**** Provided entries
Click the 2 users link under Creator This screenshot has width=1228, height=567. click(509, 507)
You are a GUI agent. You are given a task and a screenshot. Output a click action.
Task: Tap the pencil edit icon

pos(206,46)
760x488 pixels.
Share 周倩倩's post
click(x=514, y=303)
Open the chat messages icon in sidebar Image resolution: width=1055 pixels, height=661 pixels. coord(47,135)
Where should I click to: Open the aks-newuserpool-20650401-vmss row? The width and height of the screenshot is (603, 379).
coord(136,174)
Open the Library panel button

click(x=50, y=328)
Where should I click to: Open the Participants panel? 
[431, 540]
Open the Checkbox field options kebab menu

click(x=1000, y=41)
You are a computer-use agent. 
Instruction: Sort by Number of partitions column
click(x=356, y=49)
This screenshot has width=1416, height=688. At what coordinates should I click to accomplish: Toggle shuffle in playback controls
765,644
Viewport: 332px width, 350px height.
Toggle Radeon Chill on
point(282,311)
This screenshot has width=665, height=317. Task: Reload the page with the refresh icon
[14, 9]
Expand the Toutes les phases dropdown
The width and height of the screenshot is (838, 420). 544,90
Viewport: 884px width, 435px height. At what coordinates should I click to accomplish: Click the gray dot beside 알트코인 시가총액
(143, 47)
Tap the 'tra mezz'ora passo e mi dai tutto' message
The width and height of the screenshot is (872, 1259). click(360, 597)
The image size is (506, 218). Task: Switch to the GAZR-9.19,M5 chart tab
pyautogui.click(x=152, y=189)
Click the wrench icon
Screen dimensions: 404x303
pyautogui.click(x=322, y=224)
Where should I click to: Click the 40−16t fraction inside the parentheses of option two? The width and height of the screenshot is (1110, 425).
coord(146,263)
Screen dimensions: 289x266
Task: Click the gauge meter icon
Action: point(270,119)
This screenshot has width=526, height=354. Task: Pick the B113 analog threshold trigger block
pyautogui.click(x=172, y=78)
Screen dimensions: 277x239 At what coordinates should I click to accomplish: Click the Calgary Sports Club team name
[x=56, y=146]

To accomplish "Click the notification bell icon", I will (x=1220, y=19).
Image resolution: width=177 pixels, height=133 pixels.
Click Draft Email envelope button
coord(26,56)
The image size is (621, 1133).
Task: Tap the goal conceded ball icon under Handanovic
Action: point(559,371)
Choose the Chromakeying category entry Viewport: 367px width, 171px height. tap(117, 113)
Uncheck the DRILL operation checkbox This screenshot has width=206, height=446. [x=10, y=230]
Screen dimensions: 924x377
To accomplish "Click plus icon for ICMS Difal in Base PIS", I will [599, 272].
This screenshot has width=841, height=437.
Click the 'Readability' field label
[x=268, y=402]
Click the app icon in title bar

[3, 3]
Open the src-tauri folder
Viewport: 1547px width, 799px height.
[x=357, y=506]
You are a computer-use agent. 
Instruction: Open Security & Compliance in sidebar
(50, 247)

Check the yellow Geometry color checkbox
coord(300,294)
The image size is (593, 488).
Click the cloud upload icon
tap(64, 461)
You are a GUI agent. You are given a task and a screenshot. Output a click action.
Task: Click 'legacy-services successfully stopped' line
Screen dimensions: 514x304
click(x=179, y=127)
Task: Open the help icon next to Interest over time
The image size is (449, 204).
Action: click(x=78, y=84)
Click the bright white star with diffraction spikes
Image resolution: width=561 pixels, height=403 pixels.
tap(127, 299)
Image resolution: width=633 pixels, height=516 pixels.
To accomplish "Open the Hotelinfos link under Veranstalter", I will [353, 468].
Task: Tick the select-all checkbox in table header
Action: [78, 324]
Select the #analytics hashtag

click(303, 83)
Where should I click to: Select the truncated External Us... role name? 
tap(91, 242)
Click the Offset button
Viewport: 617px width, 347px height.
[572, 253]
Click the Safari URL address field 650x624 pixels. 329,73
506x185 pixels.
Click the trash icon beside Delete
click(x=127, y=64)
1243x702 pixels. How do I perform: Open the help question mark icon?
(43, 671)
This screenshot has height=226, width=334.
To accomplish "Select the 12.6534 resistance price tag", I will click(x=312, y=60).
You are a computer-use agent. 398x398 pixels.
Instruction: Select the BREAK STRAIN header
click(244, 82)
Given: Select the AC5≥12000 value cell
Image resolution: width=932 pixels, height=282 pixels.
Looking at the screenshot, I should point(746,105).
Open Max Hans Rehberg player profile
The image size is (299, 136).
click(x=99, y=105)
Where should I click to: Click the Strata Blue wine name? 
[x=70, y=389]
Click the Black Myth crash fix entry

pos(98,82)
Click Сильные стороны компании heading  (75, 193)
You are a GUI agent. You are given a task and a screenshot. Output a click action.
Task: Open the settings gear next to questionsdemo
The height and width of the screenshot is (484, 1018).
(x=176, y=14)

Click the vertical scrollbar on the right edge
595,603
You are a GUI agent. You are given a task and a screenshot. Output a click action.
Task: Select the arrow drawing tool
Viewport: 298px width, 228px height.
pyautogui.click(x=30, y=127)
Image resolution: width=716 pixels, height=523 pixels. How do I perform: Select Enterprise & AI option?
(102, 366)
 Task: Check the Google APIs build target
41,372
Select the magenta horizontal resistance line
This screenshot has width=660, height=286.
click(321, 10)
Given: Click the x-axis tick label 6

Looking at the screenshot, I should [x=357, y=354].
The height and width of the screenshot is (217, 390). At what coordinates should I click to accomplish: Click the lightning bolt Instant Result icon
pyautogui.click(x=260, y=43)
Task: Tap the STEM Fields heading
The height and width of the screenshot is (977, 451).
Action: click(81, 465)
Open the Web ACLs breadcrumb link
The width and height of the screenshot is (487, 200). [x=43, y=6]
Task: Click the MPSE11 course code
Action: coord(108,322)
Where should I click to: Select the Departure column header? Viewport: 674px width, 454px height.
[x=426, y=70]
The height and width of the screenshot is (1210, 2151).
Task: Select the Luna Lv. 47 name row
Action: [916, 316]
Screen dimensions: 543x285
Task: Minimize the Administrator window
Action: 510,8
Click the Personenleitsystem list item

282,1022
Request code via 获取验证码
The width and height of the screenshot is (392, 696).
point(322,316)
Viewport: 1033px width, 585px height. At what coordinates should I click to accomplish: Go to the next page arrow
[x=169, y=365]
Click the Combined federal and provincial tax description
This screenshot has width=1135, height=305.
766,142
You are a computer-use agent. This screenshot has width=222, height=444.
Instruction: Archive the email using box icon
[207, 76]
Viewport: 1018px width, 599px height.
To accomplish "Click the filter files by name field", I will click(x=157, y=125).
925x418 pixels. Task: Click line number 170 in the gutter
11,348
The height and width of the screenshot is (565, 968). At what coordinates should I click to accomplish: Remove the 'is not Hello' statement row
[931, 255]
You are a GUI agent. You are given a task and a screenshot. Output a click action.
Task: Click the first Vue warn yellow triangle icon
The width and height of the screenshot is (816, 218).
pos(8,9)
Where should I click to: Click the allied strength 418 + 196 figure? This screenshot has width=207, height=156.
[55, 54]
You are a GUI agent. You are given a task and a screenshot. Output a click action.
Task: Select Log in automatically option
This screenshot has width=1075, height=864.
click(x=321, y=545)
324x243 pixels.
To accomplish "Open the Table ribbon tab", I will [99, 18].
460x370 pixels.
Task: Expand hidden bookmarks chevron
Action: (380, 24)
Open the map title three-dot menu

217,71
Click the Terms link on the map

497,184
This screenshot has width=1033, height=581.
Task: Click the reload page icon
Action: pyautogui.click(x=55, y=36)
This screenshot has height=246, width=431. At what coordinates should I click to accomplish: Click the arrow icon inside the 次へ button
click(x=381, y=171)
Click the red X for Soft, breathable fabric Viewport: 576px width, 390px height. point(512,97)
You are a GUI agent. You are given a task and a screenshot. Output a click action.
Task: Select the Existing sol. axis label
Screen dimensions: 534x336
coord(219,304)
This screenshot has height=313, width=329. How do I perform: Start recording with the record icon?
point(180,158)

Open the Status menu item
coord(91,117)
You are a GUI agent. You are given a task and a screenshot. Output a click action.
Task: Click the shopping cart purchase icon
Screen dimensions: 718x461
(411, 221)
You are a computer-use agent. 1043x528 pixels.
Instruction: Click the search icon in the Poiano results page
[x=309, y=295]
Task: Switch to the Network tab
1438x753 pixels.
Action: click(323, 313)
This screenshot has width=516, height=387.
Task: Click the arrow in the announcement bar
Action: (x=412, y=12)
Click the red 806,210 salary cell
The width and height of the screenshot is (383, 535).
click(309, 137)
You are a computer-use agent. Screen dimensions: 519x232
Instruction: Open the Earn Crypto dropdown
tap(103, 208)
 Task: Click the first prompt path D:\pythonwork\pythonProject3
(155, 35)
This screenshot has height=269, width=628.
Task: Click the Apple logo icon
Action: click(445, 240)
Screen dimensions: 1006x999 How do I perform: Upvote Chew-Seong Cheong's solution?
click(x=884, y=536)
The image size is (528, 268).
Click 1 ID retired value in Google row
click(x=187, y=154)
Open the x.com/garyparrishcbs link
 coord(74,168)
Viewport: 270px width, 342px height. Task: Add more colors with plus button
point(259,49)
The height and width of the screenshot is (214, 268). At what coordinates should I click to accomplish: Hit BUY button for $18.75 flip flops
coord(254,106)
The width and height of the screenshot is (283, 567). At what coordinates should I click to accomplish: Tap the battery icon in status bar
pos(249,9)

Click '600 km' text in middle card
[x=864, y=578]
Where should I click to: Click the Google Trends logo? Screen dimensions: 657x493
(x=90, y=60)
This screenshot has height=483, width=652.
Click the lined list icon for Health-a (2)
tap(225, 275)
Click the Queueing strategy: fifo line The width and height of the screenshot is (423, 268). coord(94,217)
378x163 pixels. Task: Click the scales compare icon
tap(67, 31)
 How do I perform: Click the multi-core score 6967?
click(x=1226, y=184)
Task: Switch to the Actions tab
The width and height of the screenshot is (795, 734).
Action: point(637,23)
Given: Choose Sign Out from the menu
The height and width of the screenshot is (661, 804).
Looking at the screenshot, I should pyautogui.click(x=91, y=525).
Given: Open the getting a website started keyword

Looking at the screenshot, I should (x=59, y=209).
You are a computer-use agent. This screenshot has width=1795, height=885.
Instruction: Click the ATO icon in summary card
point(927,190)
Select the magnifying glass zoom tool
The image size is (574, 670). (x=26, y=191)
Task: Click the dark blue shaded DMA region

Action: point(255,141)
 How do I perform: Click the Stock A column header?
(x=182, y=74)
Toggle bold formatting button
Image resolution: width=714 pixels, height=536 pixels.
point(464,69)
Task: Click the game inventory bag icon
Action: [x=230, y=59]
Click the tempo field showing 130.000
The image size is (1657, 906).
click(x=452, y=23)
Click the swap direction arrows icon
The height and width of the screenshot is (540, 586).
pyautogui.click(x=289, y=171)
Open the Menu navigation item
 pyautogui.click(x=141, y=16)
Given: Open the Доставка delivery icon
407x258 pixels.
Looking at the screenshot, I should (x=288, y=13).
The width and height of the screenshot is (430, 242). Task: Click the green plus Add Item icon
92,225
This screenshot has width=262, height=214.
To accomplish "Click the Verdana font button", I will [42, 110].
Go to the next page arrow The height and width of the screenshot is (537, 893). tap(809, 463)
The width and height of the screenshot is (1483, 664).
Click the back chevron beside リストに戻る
********
_Exercise_.
Set down exactly the line that holds "407x258 pixels." and all lines after it to the end of the data.

_Result of this task_.
407x258 pixels.
Looking at the screenshot, I should (x=288, y=13).
The width and height of the screenshot is (430, 242). Task: Click the green plus Add Item icon
92,225
This screenshot has width=262, height=214.
To accomplish "Click the Verdana font button", I will [42, 110].
Go to the next page arrow The height and width of the screenshot is (537, 893). tap(809, 463)
The width and height of the screenshot is (1483, 664).
Click the back chevron beside リストに戻る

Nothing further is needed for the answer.